Thanks a lot for your help!

Svidro commented 6 years ago

That sounds like it might be possible, as long as the mitotic nuclei are distinct enough visually to easily distinguish, but in the case of the Ki67 detection, that was done with DAB staining so the same method would not work on H&E slides. It is simply detecting "brown" in the cell.

Perhaps a higher Hematoxylin OD or something similar would work for your H&E slides. It sounds very similar to things done with deep learning already, but may be possible with either a scripted classifier or the classifier function in QuPath as long as you can give it a big enough training set.

Though, this seems like less of a QuPath technical issue, and more of a question for the forum.

petebankhead commented 6 years ago

QuPath gives the tools to do all kinds of things, but some are easier than others. Distinct commands (e.g. cell detection) can be combined with others (e.g. classifying cells as positive or negative, interactive machine learning) for particular applications (e.g. scoring Ki-67). But these or other commands could be combined in different ways for different applications. QuPath doesn't have a 'Ki-67 scoring' algorithm in particular, but it has the pieces that can be used to create and customize one.

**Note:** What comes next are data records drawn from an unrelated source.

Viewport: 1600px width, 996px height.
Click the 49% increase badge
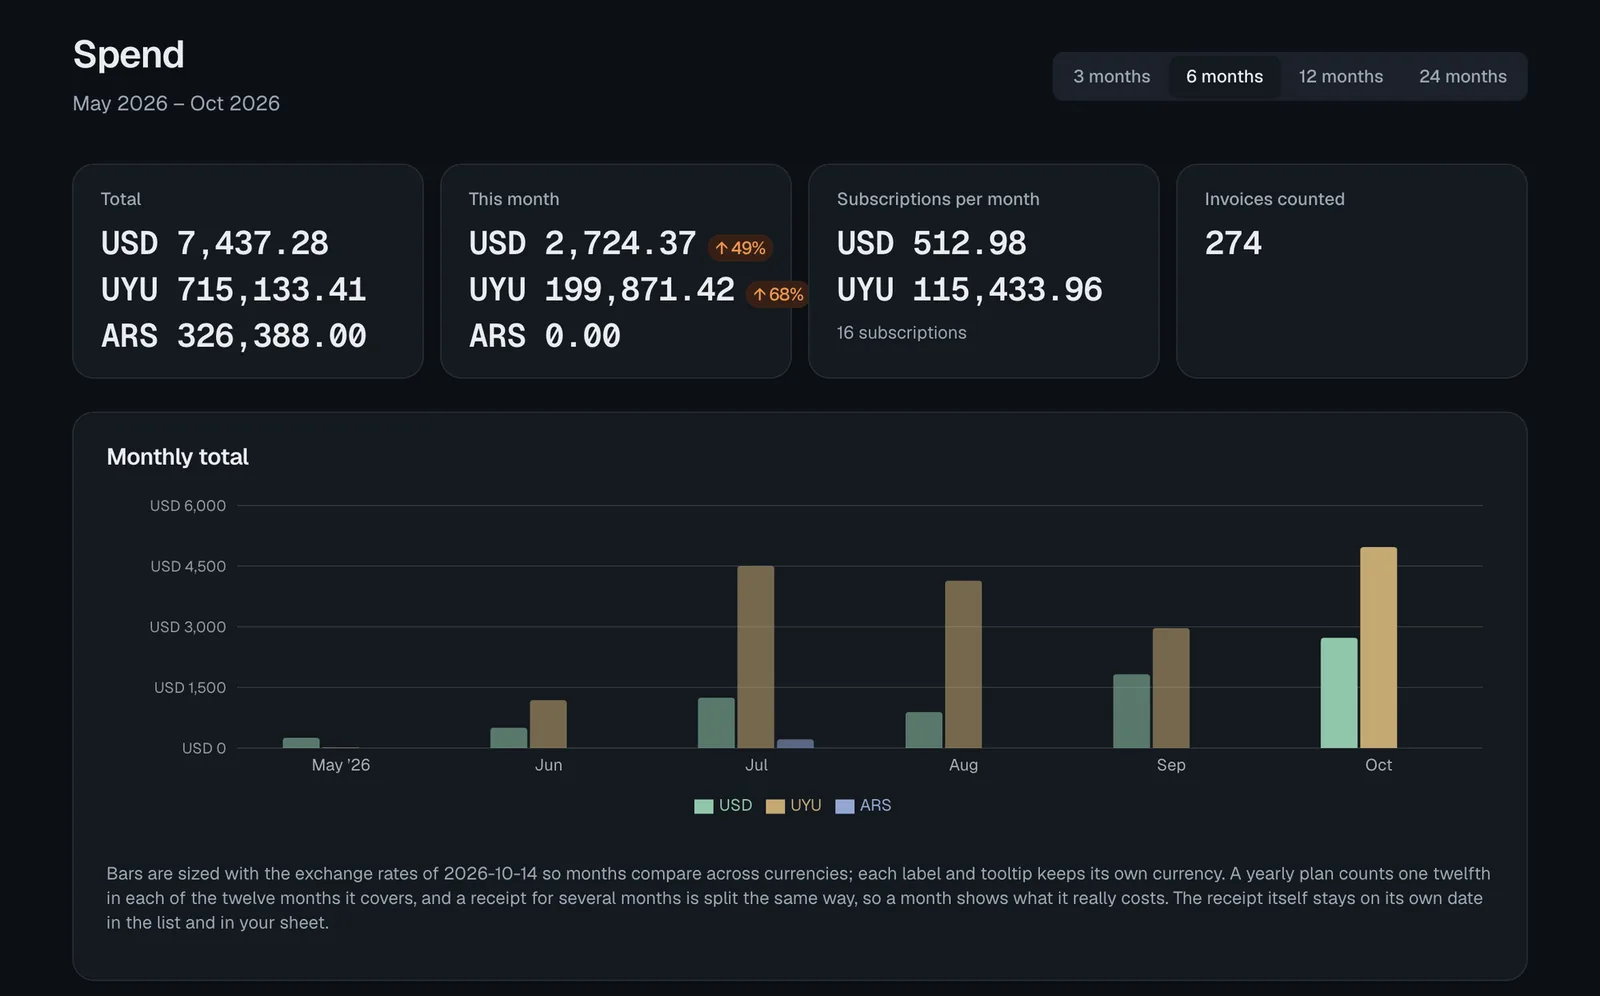(x=740, y=248)
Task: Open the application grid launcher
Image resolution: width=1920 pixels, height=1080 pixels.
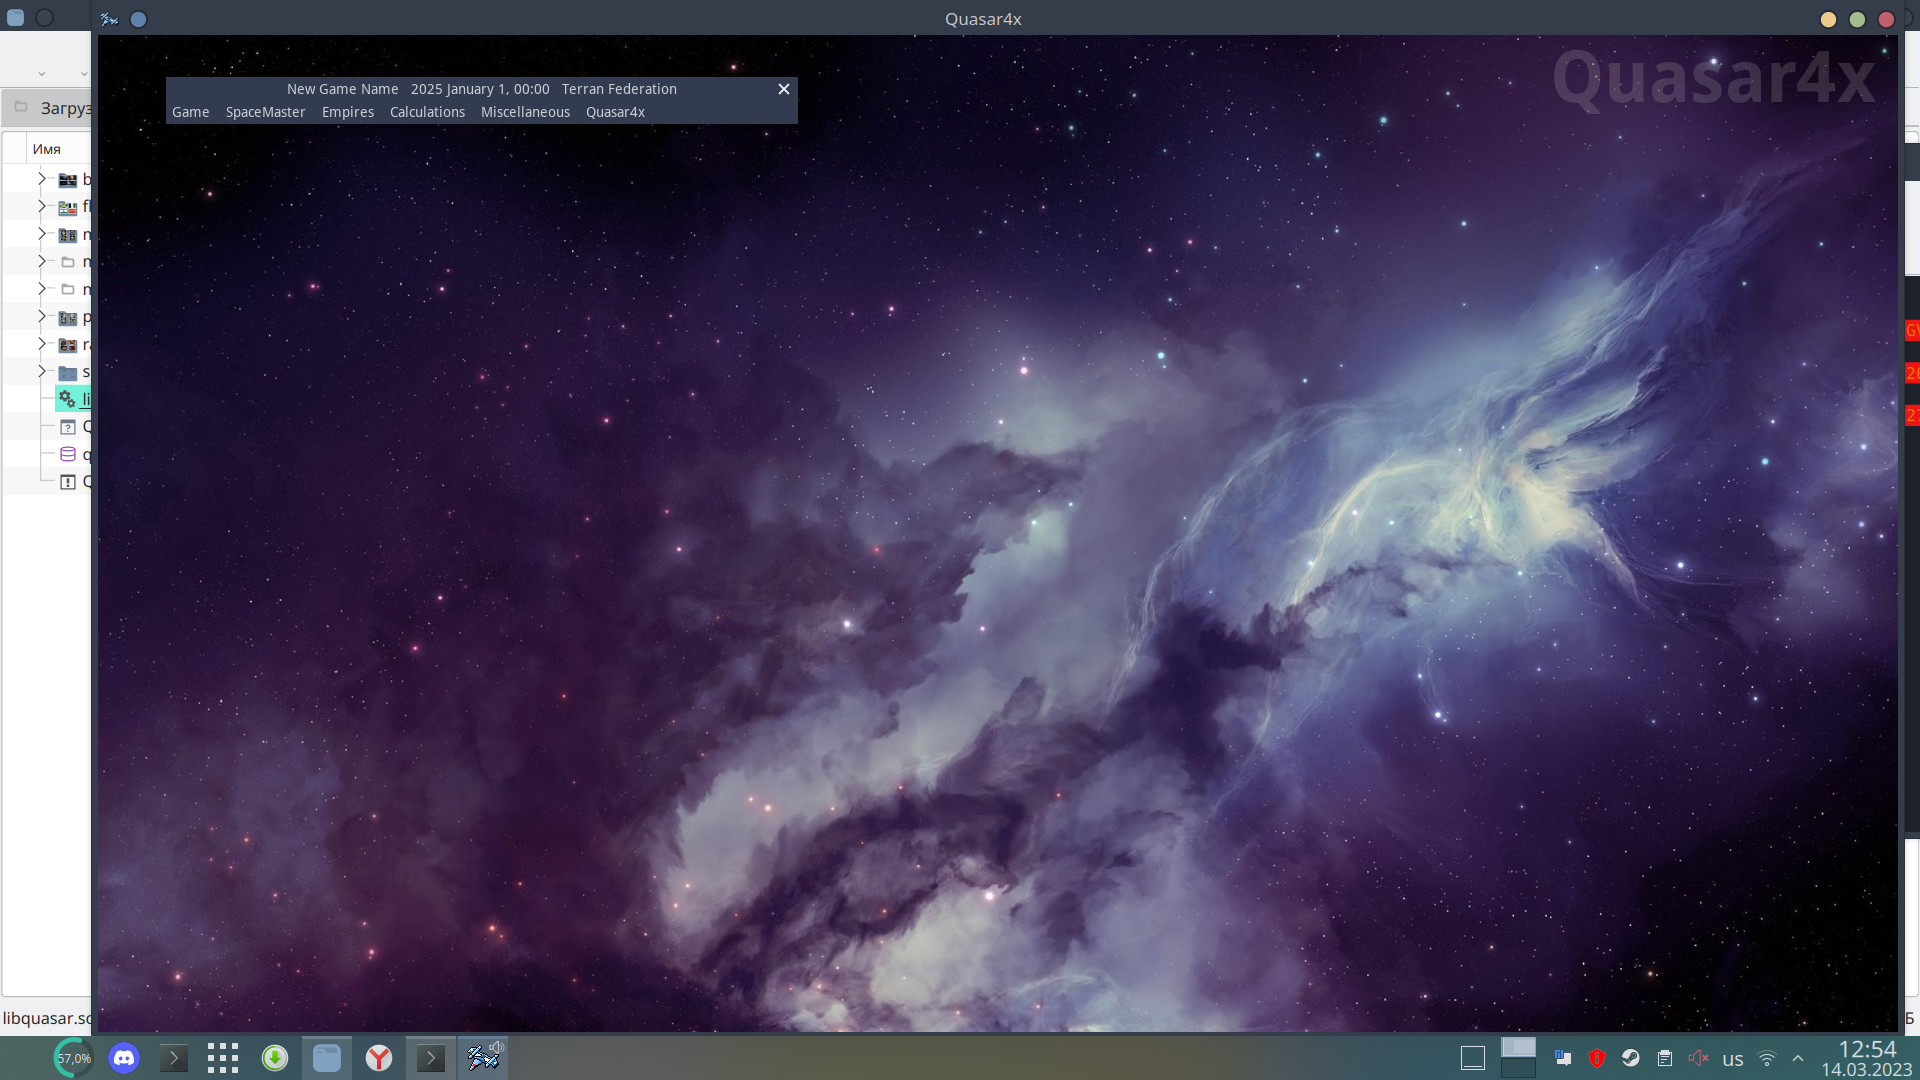Action: coord(223,1058)
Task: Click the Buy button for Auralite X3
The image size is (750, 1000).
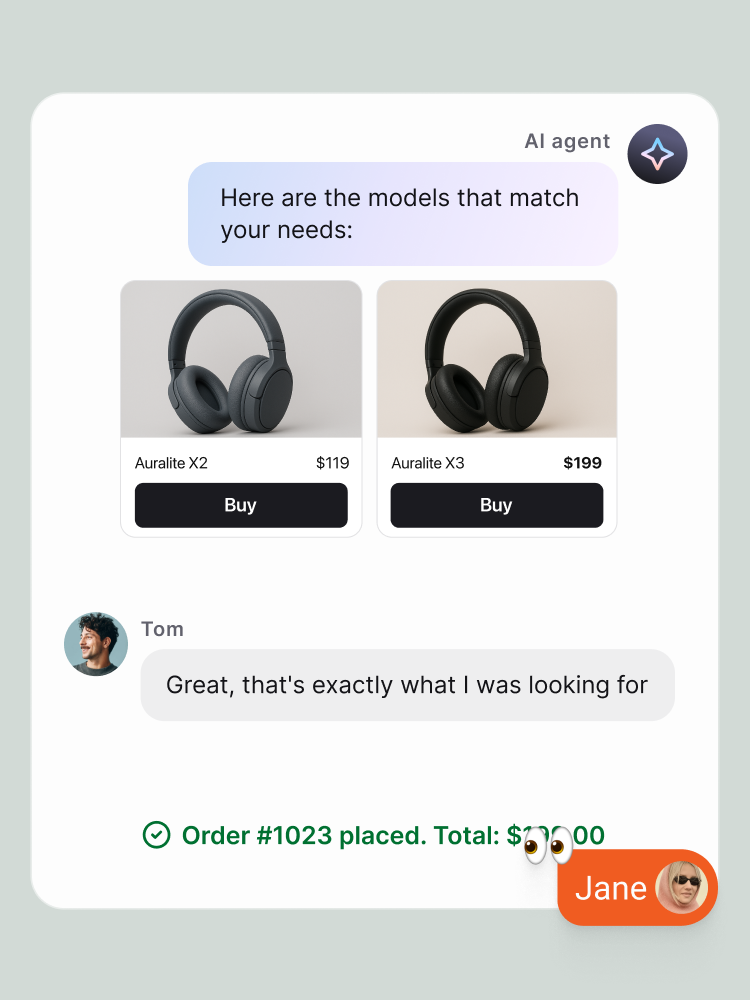Action: 496,505
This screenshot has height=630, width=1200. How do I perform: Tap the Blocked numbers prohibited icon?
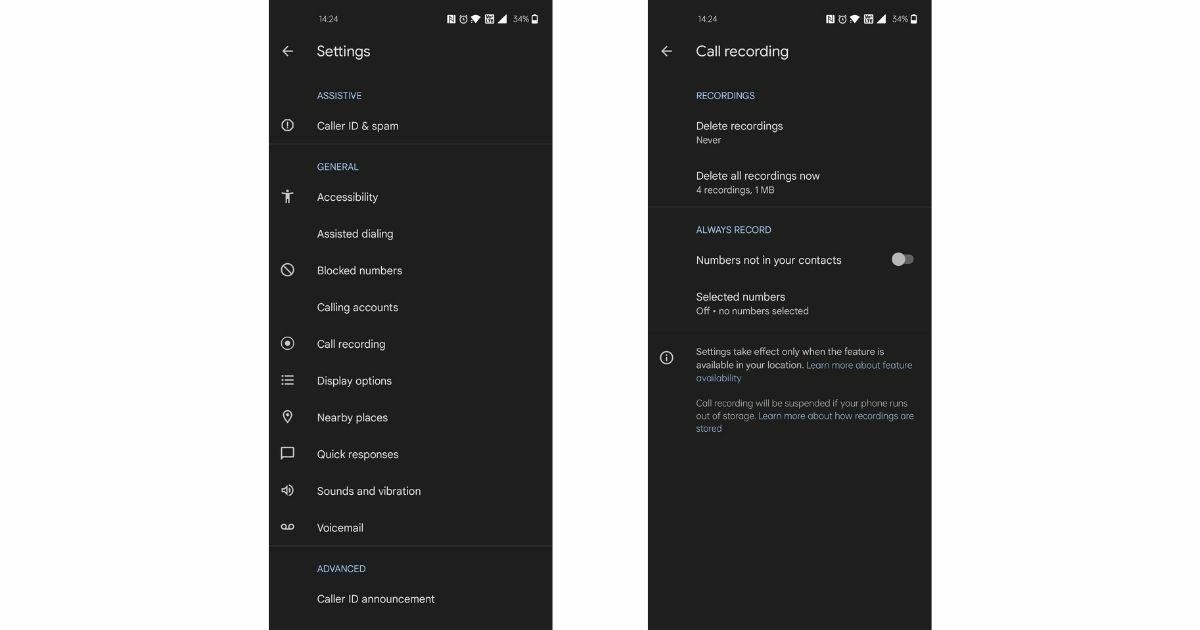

However... there are a lot of things that I wouldn't try with QuPath's built in commands only, and mitosis detection in H&E is one of them. I'd say the detection task is too difficult and specialized for QuPath's generic cell detection currently. Solving that is a substantial research project in itself (and the subject of some grand challenges).

That's one of the reasons why QuPath supports scripts and extensions: it's possible to create highly specialist algorithms elsewhere, and either integrate them into QuPath or at least visualize the results through QuPath.

Therefore some of the ways in which QuPath can help are:

The first of these is pretty laborious, while the last three will take some effort and knowledge on the image analysis side. That's the side I come from... I created QuPath because I needed the tools myself to write new algorithms, and then to share them with pathologists and other researchers. For me, it's an algorithm development platform that takes away a lot of the difficulty in working with whole slide images. But I also try to make it user-friendly, as there's not much point in creating the algorithms if no one can use them...

I write some more about the technical side on my blog and as @Svidro says there are more posts on the applications on the Google Group.